Rows for finding displayed items
========

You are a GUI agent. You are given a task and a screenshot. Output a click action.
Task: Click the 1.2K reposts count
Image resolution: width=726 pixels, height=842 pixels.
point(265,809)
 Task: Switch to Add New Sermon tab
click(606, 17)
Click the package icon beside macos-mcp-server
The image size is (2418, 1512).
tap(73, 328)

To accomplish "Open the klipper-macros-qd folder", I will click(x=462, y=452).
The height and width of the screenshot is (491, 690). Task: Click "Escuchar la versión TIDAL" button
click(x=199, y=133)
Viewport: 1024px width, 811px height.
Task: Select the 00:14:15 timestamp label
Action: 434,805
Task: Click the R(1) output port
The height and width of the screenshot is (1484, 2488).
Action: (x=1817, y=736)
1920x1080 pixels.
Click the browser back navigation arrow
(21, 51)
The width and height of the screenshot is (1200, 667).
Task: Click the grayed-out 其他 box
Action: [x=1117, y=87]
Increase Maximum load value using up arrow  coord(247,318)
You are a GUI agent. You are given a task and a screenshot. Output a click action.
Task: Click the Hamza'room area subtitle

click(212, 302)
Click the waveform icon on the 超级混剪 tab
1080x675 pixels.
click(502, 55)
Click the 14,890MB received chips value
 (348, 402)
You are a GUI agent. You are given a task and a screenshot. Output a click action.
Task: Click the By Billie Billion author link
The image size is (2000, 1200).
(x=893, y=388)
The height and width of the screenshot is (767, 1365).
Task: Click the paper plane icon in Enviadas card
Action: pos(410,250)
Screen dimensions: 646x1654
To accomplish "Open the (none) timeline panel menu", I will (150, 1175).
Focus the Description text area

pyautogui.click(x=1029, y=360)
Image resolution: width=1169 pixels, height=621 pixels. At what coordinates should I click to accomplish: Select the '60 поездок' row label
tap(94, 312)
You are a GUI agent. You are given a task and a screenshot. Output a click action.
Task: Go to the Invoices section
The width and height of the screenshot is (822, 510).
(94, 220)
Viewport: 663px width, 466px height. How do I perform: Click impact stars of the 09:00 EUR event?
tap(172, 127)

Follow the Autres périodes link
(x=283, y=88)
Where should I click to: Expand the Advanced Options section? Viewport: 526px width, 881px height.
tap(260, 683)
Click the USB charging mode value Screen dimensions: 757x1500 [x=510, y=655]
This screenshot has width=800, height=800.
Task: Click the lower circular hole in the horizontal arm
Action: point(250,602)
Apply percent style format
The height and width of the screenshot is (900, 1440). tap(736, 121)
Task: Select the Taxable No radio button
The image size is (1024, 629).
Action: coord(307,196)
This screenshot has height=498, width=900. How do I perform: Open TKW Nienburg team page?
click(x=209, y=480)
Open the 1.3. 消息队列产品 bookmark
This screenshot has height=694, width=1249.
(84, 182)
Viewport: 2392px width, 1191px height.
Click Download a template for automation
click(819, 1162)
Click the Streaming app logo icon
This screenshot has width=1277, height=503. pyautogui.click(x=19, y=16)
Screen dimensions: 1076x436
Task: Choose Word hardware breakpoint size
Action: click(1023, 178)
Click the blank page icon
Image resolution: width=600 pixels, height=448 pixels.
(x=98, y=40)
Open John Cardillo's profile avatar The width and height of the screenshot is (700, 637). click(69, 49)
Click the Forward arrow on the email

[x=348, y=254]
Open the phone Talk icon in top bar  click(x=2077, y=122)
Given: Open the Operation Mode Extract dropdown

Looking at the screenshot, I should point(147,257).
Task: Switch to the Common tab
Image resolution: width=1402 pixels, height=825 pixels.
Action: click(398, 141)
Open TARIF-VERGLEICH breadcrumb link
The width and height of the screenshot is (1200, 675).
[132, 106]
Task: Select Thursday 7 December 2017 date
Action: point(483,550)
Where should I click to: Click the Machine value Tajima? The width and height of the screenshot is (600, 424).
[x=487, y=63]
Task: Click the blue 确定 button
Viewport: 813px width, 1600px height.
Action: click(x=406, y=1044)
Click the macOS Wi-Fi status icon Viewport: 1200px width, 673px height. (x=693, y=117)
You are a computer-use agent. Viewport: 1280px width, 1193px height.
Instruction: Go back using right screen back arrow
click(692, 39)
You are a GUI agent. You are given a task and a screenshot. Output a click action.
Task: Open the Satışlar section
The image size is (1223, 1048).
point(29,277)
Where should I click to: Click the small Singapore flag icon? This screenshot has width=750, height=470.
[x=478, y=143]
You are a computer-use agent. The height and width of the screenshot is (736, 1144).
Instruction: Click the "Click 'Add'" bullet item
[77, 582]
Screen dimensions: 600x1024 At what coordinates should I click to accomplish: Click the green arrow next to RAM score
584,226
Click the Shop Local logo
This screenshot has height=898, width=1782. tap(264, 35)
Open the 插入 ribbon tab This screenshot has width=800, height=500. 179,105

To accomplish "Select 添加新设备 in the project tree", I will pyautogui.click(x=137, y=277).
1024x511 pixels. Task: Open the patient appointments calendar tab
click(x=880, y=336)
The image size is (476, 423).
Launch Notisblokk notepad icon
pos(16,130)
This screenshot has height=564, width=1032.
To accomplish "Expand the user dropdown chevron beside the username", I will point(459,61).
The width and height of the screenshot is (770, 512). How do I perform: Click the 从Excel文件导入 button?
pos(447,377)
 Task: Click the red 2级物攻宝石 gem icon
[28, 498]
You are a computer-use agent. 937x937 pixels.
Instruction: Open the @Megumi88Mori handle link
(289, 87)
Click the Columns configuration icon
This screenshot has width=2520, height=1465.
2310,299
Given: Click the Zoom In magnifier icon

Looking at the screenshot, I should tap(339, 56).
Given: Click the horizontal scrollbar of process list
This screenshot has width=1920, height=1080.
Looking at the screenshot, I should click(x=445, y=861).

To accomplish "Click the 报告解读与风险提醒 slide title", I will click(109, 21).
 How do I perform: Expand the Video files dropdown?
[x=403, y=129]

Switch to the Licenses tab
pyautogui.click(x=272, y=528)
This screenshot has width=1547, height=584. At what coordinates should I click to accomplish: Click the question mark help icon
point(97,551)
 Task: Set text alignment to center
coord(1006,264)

========

#### [THE REQUEST]
Copy every one of the rows above verbatim.

#### [EXERCISE OUTPUT]
You are a GUI agent. You are given a task and a screenshot. Output a click action.
Task: Click the 1.2K reposts count
Image resolution: width=726 pixels, height=842 pixels.
point(265,809)
 Task: Switch to Add New Sermon tab
click(606, 17)
Click the package icon beside macos-mcp-server
The image size is (2418, 1512).
tap(73, 328)

To accomplish "Open the klipper-macros-qd folder", I will click(x=462, y=452).
The height and width of the screenshot is (491, 690). Task: Click "Escuchar la versión TIDAL" button
click(x=199, y=133)
Viewport: 1024px width, 811px height.
Task: Select the 00:14:15 timestamp label
Action: 434,805
Task: Click the R(1) output port
The height and width of the screenshot is (1484, 2488).
Action: (x=1817, y=736)
1920x1080 pixels.
Click the browser back navigation arrow
(21, 51)
The width and height of the screenshot is (1200, 667).
Task: Click the grayed-out 其他 box
Action: [x=1117, y=87]
Increase Maximum load value using up arrow  coord(247,318)
You are a GUI agent. You are given a task and a screenshot. Output a click action.
Task: Click the Hamza'room area subtitle

click(212, 302)
Click the waveform icon on the 超级混剪 tab
1080x675 pixels.
click(502, 55)
Click the 14,890MB received chips value
 (348, 402)
You are a GUI agent. You are given a task and a screenshot. Output a click action.
Task: Click the By Billie Billion author link
The image size is (2000, 1200).
(x=893, y=388)
The height and width of the screenshot is (767, 1365).
Task: Click the paper plane icon in Enviadas card
Action: pos(410,250)
Screen dimensions: 646x1654
To accomplish "Open the (none) timeline panel menu", I will (150, 1175).
Focus the Description text area

pyautogui.click(x=1029, y=360)
Image resolution: width=1169 pixels, height=621 pixels. At what coordinates should I click to accomplish: Select the '60 поездок' row label
tap(94, 312)
You are a GUI agent. You are given a task and a screenshot. Output a click action.
Task: Go to the Invoices section
The width and height of the screenshot is (822, 510).
(94, 220)
Viewport: 663px width, 466px height. How do I perform: Click impact stars of the 09:00 EUR event?
tap(172, 127)

Follow the Autres périodes link
(x=283, y=88)
Where should I click to: Expand the Advanced Options section? Viewport: 526px width, 881px height.
tap(260, 683)
Click the USB charging mode value Screen dimensions: 757x1500 [x=510, y=655]
This screenshot has width=800, height=800.
Task: Click the lower circular hole in the horizontal arm
Action: point(250,602)
Apply percent style format
The height and width of the screenshot is (900, 1440). tap(736, 121)
Task: Select the Taxable No radio button
The image size is (1024, 629).
Action: coord(307,196)
This screenshot has height=498, width=900. How do I perform: Open TKW Nienburg team page?
click(x=209, y=480)
Open the 1.3. 消息队列产品 bookmark
This screenshot has height=694, width=1249.
(84, 182)
Viewport: 2392px width, 1191px height.
Click Download a template for automation
click(819, 1162)
Click the Streaming app logo icon
This screenshot has width=1277, height=503. pyautogui.click(x=19, y=16)
Screen dimensions: 1076x436
Task: Choose Word hardware breakpoint size
Action: click(1023, 178)
Click the blank page icon
Image resolution: width=600 pixels, height=448 pixels.
(x=98, y=40)
Open John Cardillo's profile avatar The width and height of the screenshot is (700, 637). click(69, 49)
Click the Forward arrow on the email

[x=348, y=254]
Open the phone Talk icon in top bar  click(x=2077, y=122)
Given: Open the Operation Mode Extract dropdown

Looking at the screenshot, I should point(147,257).
Task: Switch to the Common tab
Image resolution: width=1402 pixels, height=825 pixels.
Action: click(398, 141)
Open TARIF-VERGLEICH breadcrumb link
The width and height of the screenshot is (1200, 675).
[132, 106]
Task: Select Thursday 7 December 2017 date
Action: point(483,550)
Where should I click to: Click the Machine value Tajima? The width and height of the screenshot is (600, 424).
[x=487, y=63]
Task: Click the blue 确定 button
Viewport: 813px width, 1600px height.
Action: click(x=406, y=1044)
Click the macOS Wi-Fi status icon Viewport: 1200px width, 673px height. (x=693, y=117)
You are a computer-use agent. Viewport: 1280px width, 1193px height.
Instruction: Go back using right screen back arrow
click(692, 39)
You are a GUI agent. You are given a task and a screenshot. Output a click action.
Task: Open the Satışlar section
The image size is (1223, 1048).
point(29,277)
Where should I click to: Click the small Singapore flag icon? This screenshot has width=750, height=470.
[x=478, y=143]
You are a computer-use agent. The height and width of the screenshot is (736, 1144).
Instruction: Click the "Click 'Add'" bullet item
[77, 582]
Screen dimensions: 600x1024 At what coordinates should I click to accomplish: Click the green arrow next to RAM score
584,226
Click the Shop Local logo
This screenshot has height=898, width=1782. tap(264, 35)
Open the 插入 ribbon tab This screenshot has width=800, height=500. 179,105

To accomplish "Select 添加新设备 in the project tree", I will pyautogui.click(x=137, y=277).
1024x511 pixels. Task: Open the patient appointments calendar tab
click(x=880, y=336)
The image size is (476, 423).
Launch Notisblokk notepad icon
pos(16,130)
This screenshot has height=564, width=1032.
To accomplish "Expand the user dropdown chevron beside the username", I will point(459,61).
The width and height of the screenshot is (770, 512). How do I perform: Click the 从Excel文件导入 button?
pos(447,377)
 Task: Click the red 2级物攻宝石 gem icon
[28, 498]
You are a computer-use agent. 937x937 pixels.
Instruction: Open the @Megumi88Mori handle link
(289, 87)
Click the Columns configuration icon
This screenshot has width=2520, height=1465.
2310,299
Given: Click the Zoom In magnifier icon

Looking at the screenshot, I should tap(339, 56).
Given: Click the horizontal scrollbar of process list
This screenshot has width=1920, height=1080.
Looking at the screenshot, I should click(x=445, y=861).

To accomplish "Click the 报告解读与风险提醒 slide title", I will click(109, 21).
 How do I perform: Expand the Video files dropdown?
[x=403, y=129]

Switch to the Licenses tab
pyautogui.click(x=272, y=528)
This screenshot has width=1547, height=584. At what coordinates should I click to accomplish: Click the question mark help icon
point(97,551)
 Task: Set text alignment to center
coord(1006,264)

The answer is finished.